Два часа граф Антакольский Лев Иванович играл на скрипке Страдивари в Думском собрании, а когда закончил – молча, с достоинством поклонился и вышел из залы к славе и мишуре света.

— Что, вопрос о голодающих Поволжья решен? – князь Вяземский Ефим Андреевич проснулся и с чиханием чахоточного больного обратился к товарищу по фракции графу Пятакову Роману Измайловичу!

— Восхитительно! Восхитительно! Дзэн! – граф Пятаков Роман Измайлович не слышал вопрос коллеги, потому что находился во власти эфирной музыки и её последствий – так пианистка рыдает над клавишами белого рояля «Беккер».

КАПИТАЛЬНОЕ

Меценат и знаток искусства, покровитель юных балерин и пожилых художников Савва Игнатьевич Егоров после трудового дня подсчитывал барыши, перекладывал золотые монеты из карманов в сундук.

— Иван курьер тоже умер? — Савва Игнатьевич не поднимал голову от монет, спрашивал у верного слуги Фирса (бакенбарды, щеки, нос).

— Забегался Иван, свалился, даже послания не донес, как дохлая барышня!
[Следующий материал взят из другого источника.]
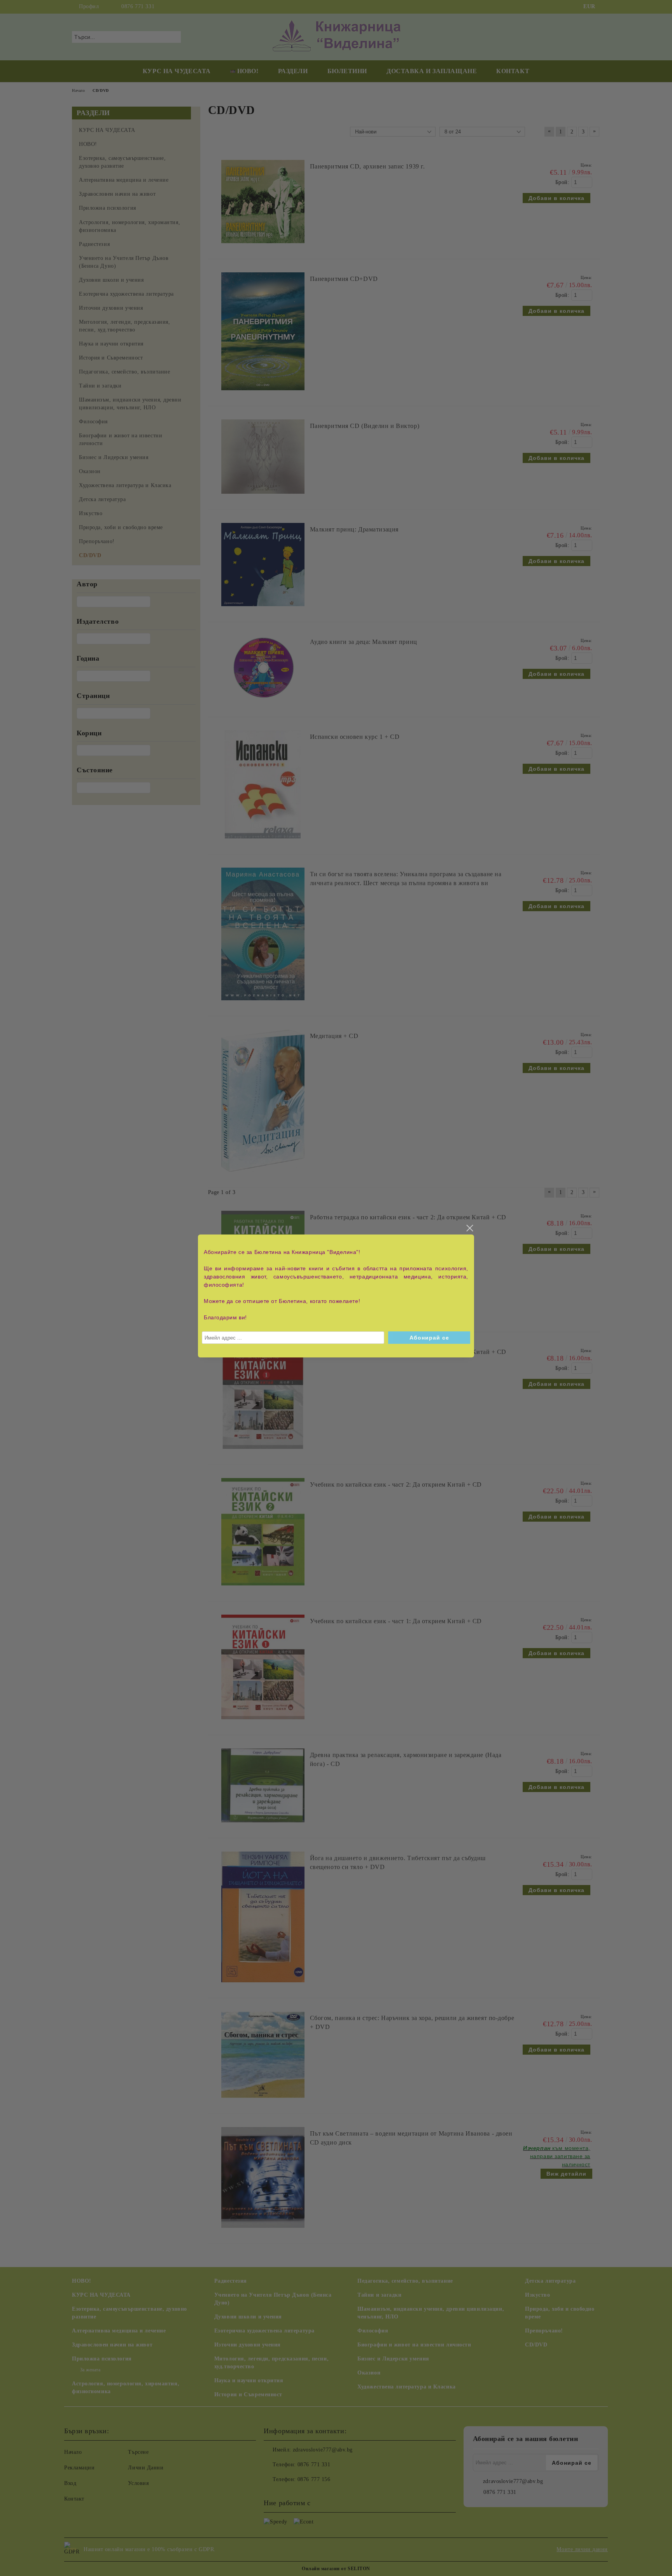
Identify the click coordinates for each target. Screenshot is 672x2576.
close (469, 1228)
Помер! – Фирс с презрением сплюнул в платок, затем убрал платок в карман.

— Стряпчий мой Антон Евграфович тоже умер? — Савва Игнатьевич меценат и покровитель попробовал на зуб монету – не фальшивая.

— Стряпчий не умер еще, но лежит в приюте для нищих, помирает от голода.
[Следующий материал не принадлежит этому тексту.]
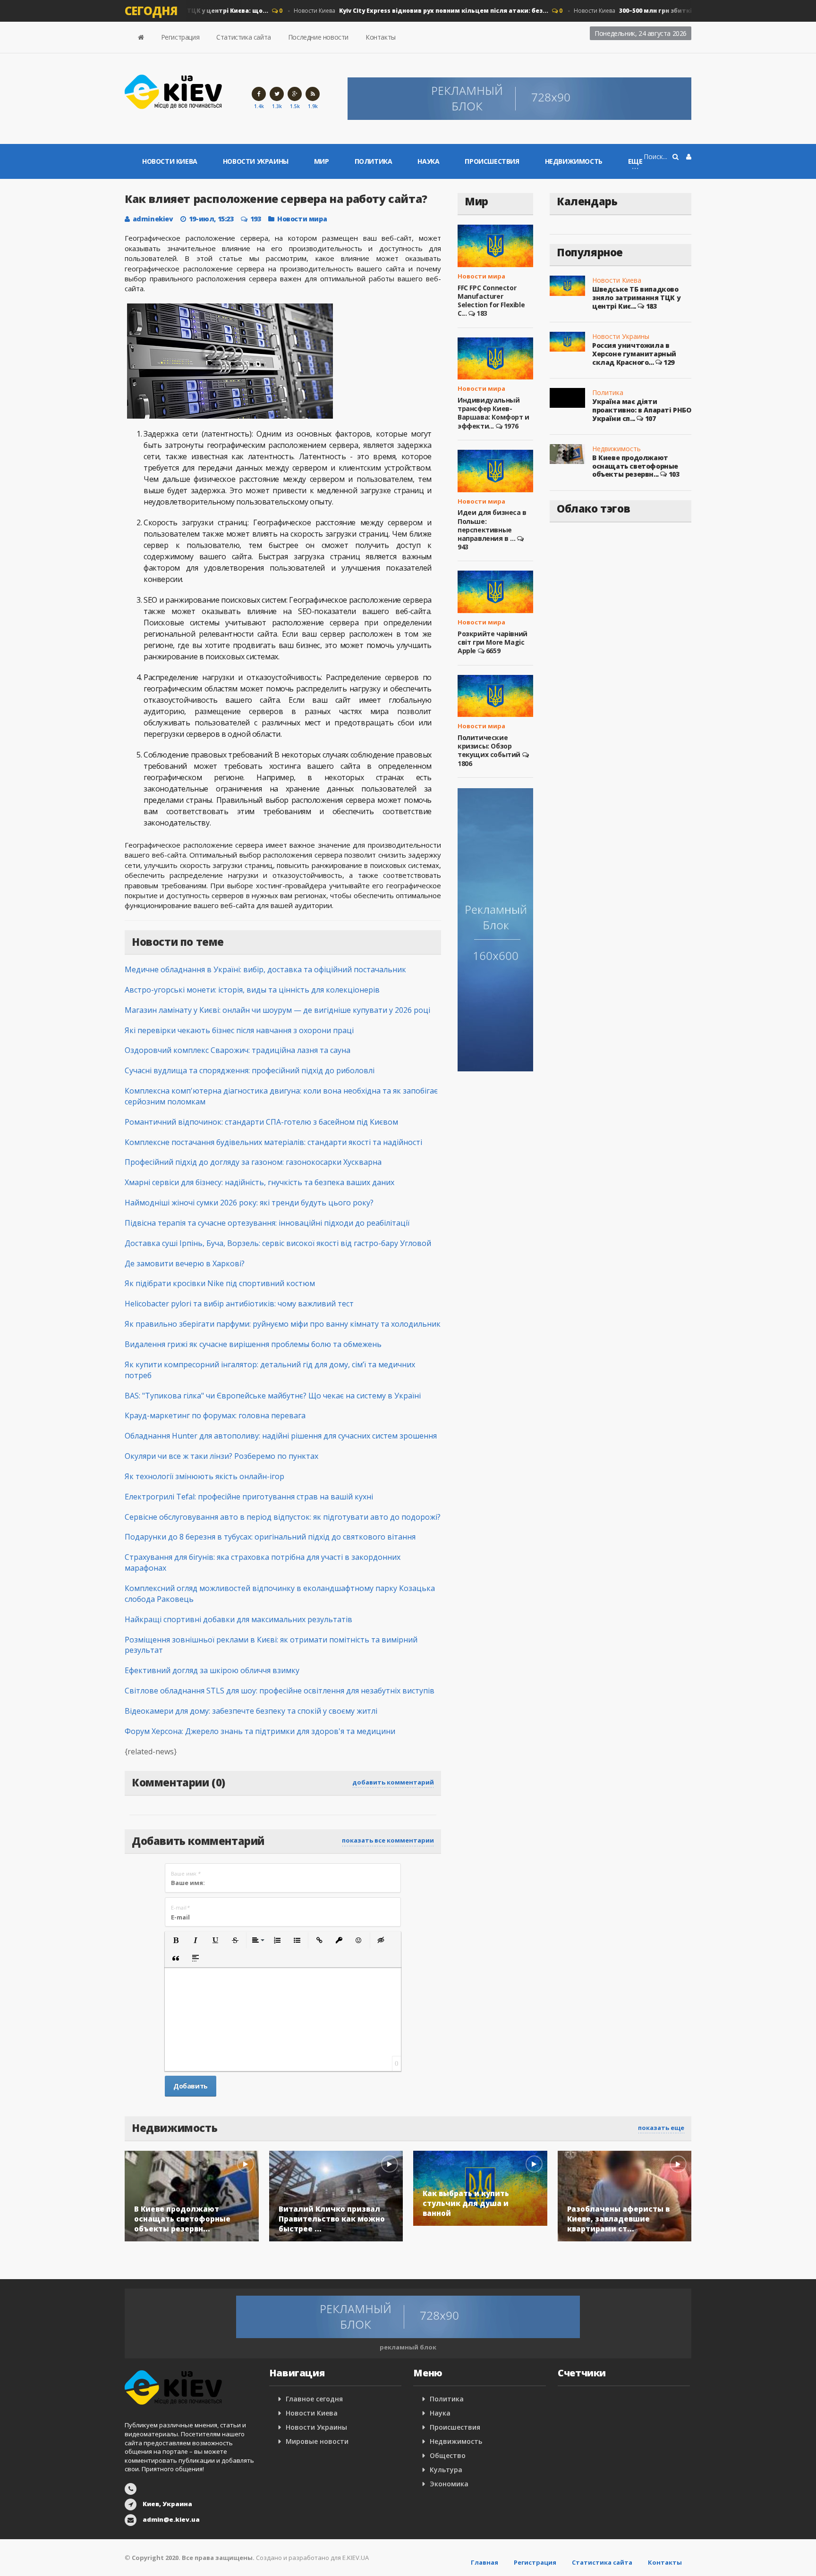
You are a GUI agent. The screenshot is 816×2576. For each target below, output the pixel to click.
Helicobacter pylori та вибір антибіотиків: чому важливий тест (239, 1303)
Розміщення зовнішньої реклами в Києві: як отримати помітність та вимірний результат (271, 1645)
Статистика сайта (243, 37)
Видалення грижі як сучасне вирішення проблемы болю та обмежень (253, 1344)
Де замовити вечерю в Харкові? (185, 1263)
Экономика (449, 2483)
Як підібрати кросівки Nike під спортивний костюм (220, 1283)
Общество (448, 2455)
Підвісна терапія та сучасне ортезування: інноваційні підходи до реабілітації (267, 1223)
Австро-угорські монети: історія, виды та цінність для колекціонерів (252, 990)
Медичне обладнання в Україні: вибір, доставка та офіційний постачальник (265, 969)
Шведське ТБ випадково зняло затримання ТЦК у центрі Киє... (636, 297)
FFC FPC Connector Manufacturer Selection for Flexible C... (491, 300)
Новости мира (302, 218)
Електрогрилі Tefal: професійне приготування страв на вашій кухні (249, 1496)
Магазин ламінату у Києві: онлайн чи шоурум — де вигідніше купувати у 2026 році (277, 1010)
Сгорел на работе! – Фирс поклонился спине хозяина – так пёс лает на стенку.

— Приказчик в моей лавке на Тверской Ероха тоже умер? – покровитель искусств рассматривал банкноту на свет, будто искал изображение балерины Свешниковой.

— Ероха от бессонницы умер! Пять дней не спал, мешки с мукой грузил, вот и надорвался, помер.

— С хилыми работниками капитала не наживешь! – Савва Игнатьевич на миг оторвался от злата, поднял указующий перст к своду потолка в подвале, словно указывал на невидимое непознанное. — Капитальное, оно – ОГОГО!

Воздвижение!

Дзэн!

НЕВЕДОМОЕ

Граф Иннокентий Павлович Зиновьев по приглашению с визитом ехал в карете к графине Ермолаевой Анне Игоревне.

Приглашение запланировано негласно, как сватовство, но и граф Иннокентий Павлович, и графиня Анна Игоревна и её матушка и батюшка царственные делали вид, будто визит обыденный, как майские пироги с курятиной.

Граф Иннокентий Павлович заметно волновался, цыкал на кучера Ивана, подгонял, дабы не опоздать и не оконфузиться при столь важном, как жизнь, мероприятии.

Иван чмокал, свистел, хлестал откормленных лощеных лошадей и думал о нижнем белье мамзелек с Кузнецкого моста.

Кучер тоже осведомлен о важности визита своего барина к графине, но не волновался особо, так как относился к жизни с философией кучера пропойцы.

Граф Иннокентий Павлович в воображении рисовал живые картины визита, сватовства, но не сватовства майора, как на картине художника Рубенса, а сватовства самоличного – графского.

Он прислушивался к своим чувствам, мыслям, ощущениям, как в голове, так в руках, ногах и в паху; находил себя излишне робким в ответственный момент, но уповал на опыт маменьки графини Ермолаевой и на пришедших графинь.

«Вот войду, небрежно брошу шубу лакею – непременно небрежно брошу, потому что я — выгодная партия, богатый, раскрепощенный, без припадков, без неестественных усилий над горшком во время запоров, – граф Иннокентий Павлович репетировал, хотя понимал, что поступает глупо, а необходимо войти в расслабленное состояние души и тела, как во время танцев в бане с балериной Мими. – Церемонии, пустые слова, изумительнейшее необыкновенное, что в тягости становится неразумным, – всё покрыто красотой и обаятельностью моей невесты… гм… пока не невесты, но, возможно, что через час, или через два часа – невесты.